Capítulo 1: El Decreto de las Diez Horas
Cuando la punta de mi bolígrafo finalmente tocó la fibra de la sentencia de divorcio, el reloj de pared en la oficina del mediador sonó exactamente a las 10:00 a.m. Fue un momento estéril, extrañamente profundo, que se sintió como el chasquido de un hilo tenso.
No hubo lágrimas cinematográficas, ni grandes arrebatos dramáticos, ni la agonía visceral que había pasado meses imaginando. En cambio, solo había un vasto y oscuro silencio en mi alma, el tipo de silencio que sigue a un largo y agotador asedio.

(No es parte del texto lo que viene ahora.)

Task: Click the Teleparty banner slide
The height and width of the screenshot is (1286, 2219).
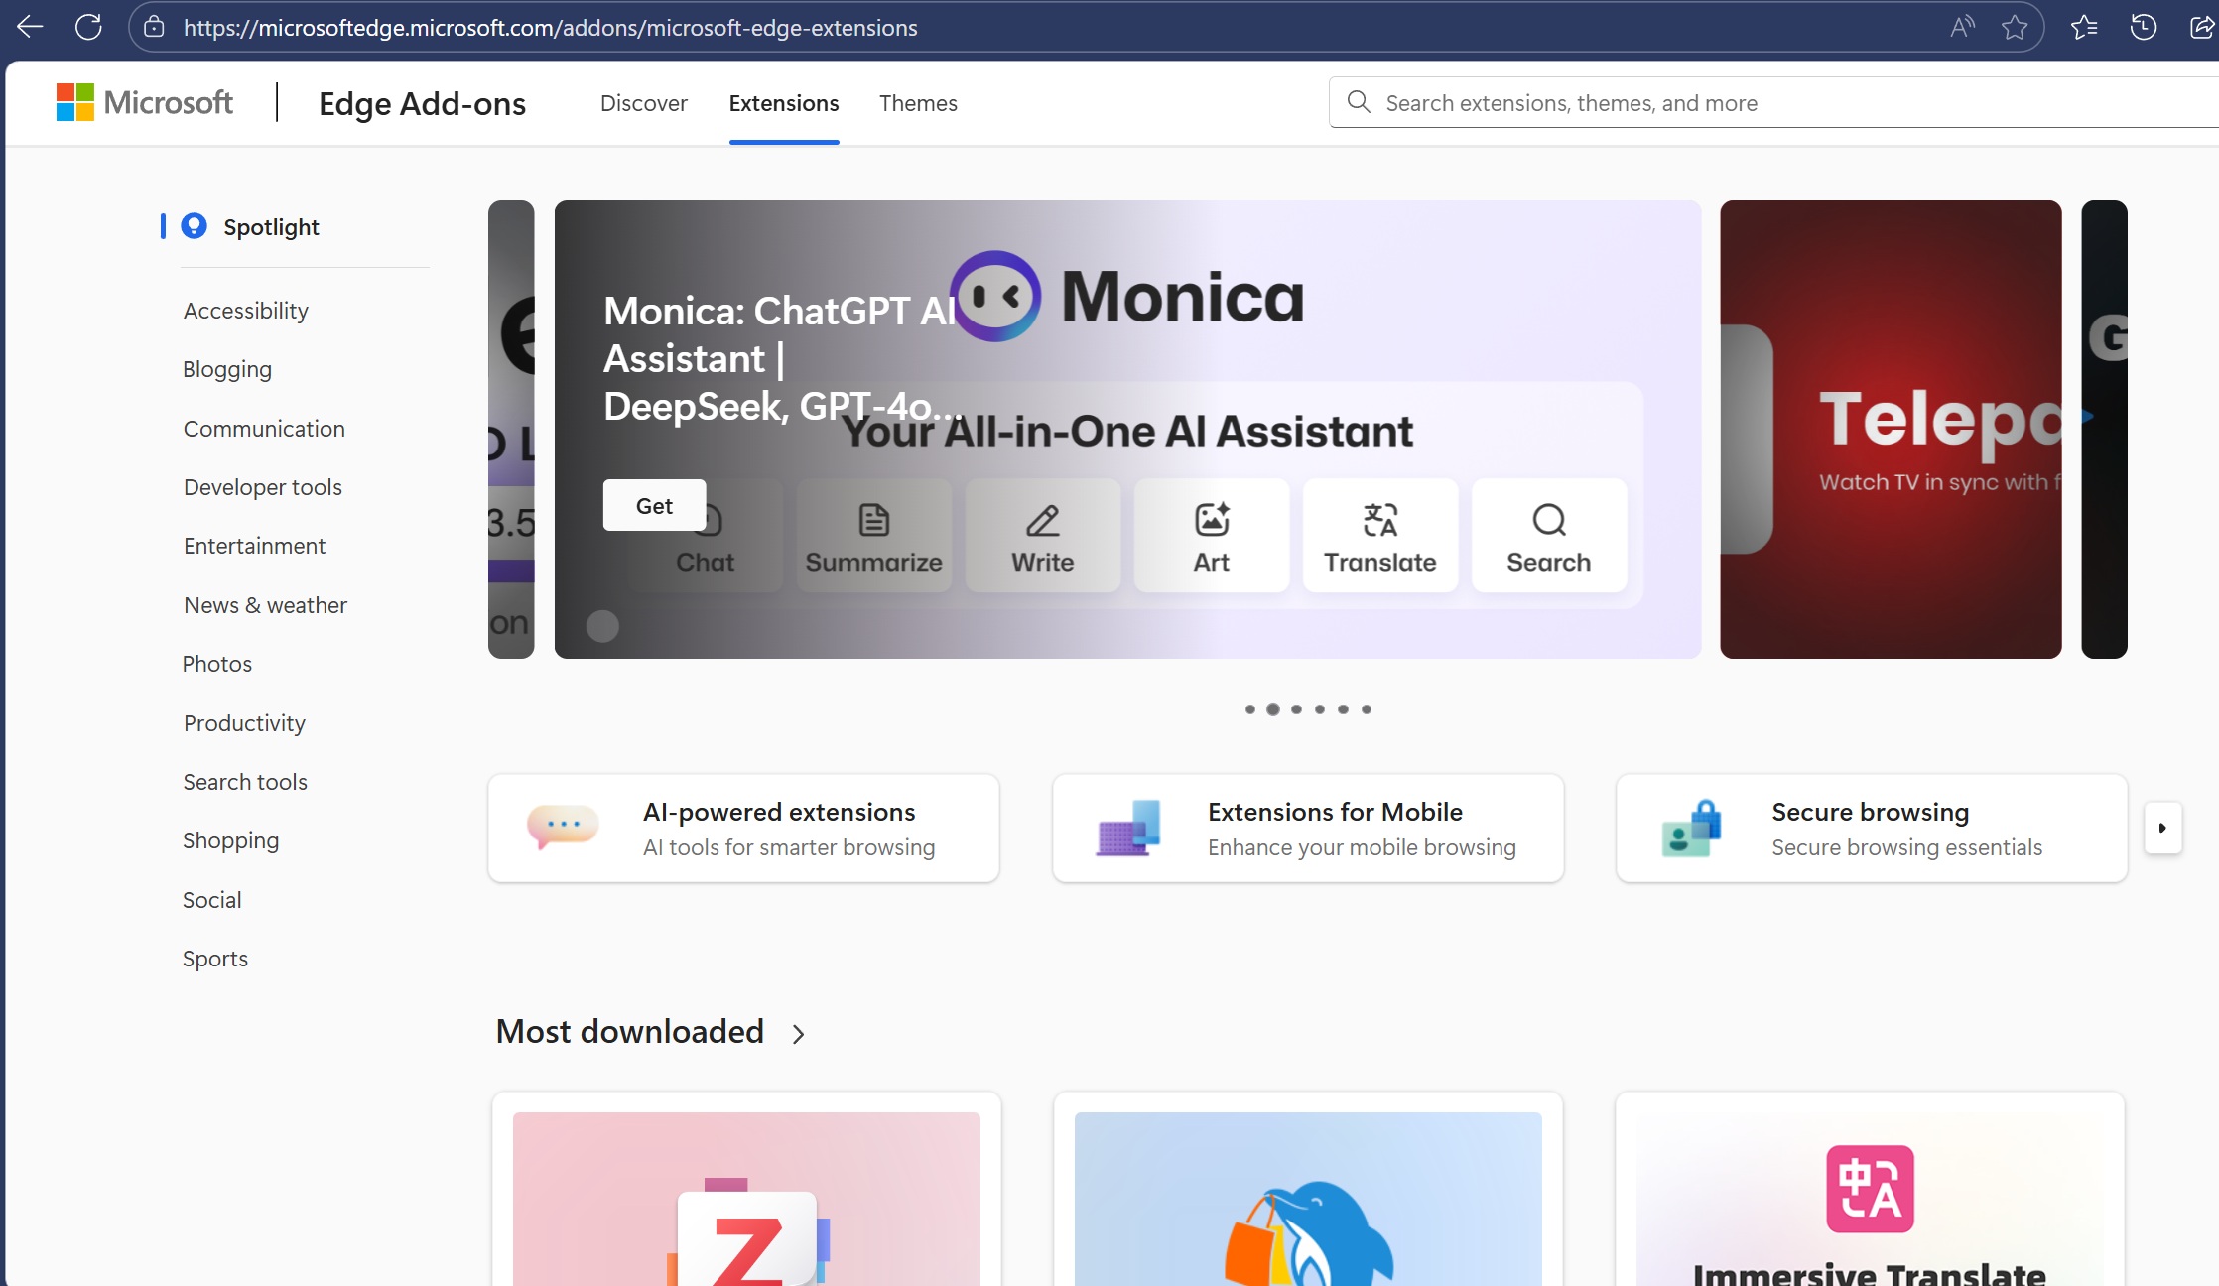Action: coord(1890,430)
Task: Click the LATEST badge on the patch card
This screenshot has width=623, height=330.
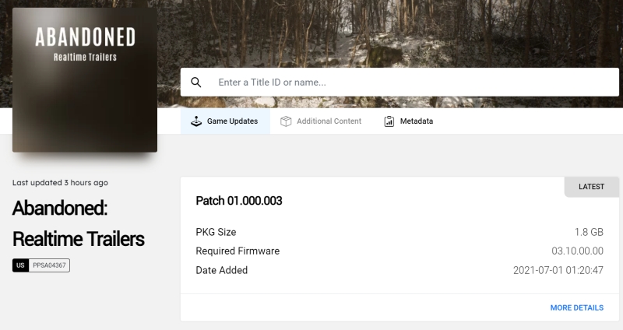Action: coord(591,187)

Me llamo Julianne. Tengo treinta y dos años, soy madre de dos hermosos y confundidos hijos, y desde hace cinco minutos, la exmujer de Marcus.
Fue el hombre que una vez susurró promesas de santuario de por vida contra mi piel, solo para cambiar ese santuario por la barata emoción de una vida secreta con otra persona.
Apenas había levantado el bolígrafo cuando el móvil de Marcus estalló con un sonido que sonaba como una intromisión en nuestro propósito. El tono de llamada era una melodía que había llegado a odiar durante el último año de su engaño.
No le molestaba la gracia de la discreción en la sala. Justo allí, delante de mí y del mediador de piedra, su voz cambió a un tono de dulzura enfermiza que no había escuchado en años.
"Sí, está terminado, y voy a por ti ahora", murmuró, evitando cuidadosamente los míos con la mirada mientras se acercaba a la ventana.